Effects of planted grasses and a pioneer tree on succession on a heavy metal contaminated mountainside
Restoring polluted landscapes for productive use is one of today’s major ecological challenges. While much effort has gone into revegetating disturbed sites, comparatively little is known about how succession proceeds after revegetation despite its importance for long-term management. The Palmerton Zinc Superfund Site is a >2000 acre mountainside devegetated and contaminated with zinc, lead, and cadmium from 80 years of zinc smelting emissions. Restoration efforts since 2003 have focused on planting C4 prairie grasses with low metal uptake rates in the hopes of eventually sequestering the metals under healthy surface soil. However, the metal hyperaccumulating tree Betula populifolia (gray birch) is rapidly colonizing the site. This species threatens to pump contaminants back aboveground, counteracting the restoration strategy and presenting management and public health concerns.
Here we examine how gray birch and the planted grasses may differentially affect long-term succession in this site. We planted Quercus velutina (black oak) and Acer saccharum (sugar maple) seeds and seedlings in field plots conditioned by gray birch or C4 grasses. We controlled for differences in aboveground competition by clearing aboveground vegetation from half of the plots and leaving the rest intact. We recorded germination after nine weeks and assessed seedling growth after 20 weeks.
For both target tree species, germination rates were <10% but seedling survival was >90%. In birch-conditioned soils, oak germination was greater with intact vegetation, but in grass-conditioned soils, oak germination was greater in cleared plots (generalized linear model, P<0.05). Oak seedling axial branch growth behaved similarly (ANOVA, P<0.05). However, oak seedling apical branch growth responded only to aboveground competition, growing higher with intact vegetation (ANOVA, P<0.05). Sugar maple germination and seedling growth did not respond significantly to either experimental treatment. We also found organic soil horizons to be 70% thicker under grasses compared to birch.
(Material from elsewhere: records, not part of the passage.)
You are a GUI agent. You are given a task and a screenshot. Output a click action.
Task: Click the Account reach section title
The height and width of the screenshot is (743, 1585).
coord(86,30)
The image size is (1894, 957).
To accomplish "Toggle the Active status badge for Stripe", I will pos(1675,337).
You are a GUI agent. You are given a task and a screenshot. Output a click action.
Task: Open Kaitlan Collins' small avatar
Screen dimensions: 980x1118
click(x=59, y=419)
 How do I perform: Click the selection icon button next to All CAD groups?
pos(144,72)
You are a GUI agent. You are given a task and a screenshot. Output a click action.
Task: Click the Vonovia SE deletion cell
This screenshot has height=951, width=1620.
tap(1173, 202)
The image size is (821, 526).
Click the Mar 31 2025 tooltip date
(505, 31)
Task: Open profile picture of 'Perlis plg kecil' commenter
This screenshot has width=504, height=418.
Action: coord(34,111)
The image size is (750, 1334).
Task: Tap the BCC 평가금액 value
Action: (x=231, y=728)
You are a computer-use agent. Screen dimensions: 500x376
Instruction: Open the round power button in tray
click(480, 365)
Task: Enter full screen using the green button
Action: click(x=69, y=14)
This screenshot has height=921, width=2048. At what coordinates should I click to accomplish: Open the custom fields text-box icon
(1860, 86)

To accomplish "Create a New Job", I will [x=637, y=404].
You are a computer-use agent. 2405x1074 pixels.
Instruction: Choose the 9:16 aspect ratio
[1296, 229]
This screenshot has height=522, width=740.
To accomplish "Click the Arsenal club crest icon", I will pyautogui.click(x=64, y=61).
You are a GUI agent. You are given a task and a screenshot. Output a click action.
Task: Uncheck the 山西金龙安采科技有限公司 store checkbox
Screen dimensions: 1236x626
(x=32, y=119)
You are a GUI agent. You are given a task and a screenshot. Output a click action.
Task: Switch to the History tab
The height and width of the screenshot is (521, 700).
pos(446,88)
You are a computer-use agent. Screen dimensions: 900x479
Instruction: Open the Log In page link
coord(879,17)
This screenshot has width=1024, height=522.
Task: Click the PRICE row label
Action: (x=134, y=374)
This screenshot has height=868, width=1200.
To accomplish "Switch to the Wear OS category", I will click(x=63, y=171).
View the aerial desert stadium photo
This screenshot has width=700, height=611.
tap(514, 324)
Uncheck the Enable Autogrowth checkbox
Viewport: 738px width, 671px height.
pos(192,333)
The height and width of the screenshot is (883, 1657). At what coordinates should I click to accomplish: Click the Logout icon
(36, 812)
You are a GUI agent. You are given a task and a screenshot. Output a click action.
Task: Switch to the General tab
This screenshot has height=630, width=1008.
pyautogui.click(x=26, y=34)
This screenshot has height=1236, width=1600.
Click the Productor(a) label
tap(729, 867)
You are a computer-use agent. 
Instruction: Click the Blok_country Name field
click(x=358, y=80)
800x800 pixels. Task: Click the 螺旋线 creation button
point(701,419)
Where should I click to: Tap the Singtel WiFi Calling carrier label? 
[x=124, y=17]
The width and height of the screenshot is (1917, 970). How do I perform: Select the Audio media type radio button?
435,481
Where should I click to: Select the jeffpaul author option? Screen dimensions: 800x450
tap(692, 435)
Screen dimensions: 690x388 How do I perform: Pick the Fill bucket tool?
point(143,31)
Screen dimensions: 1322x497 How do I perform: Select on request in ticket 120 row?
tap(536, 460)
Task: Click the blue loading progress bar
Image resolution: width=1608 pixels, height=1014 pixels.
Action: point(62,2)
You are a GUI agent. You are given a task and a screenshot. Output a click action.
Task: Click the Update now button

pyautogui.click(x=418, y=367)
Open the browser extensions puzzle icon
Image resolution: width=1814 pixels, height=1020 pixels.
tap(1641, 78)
Taken together, these data suggest that soil may be more hospitable to black oak under grasses than under birch, but aboveground competition may be stronger under grasses. Implications for succession and management decisions depend on how much gray birch and the grasses are responsible for the difference in soil thickness or whether it predates their arrival, which we are currently testing. If gray birch causes its organic horizons to be thinner, land managers may want to remove it, but if it colonizes microhabitats with soils too thin to support the grasses, our results suggest it may benefit restoration by facilitating plant growth in these soils.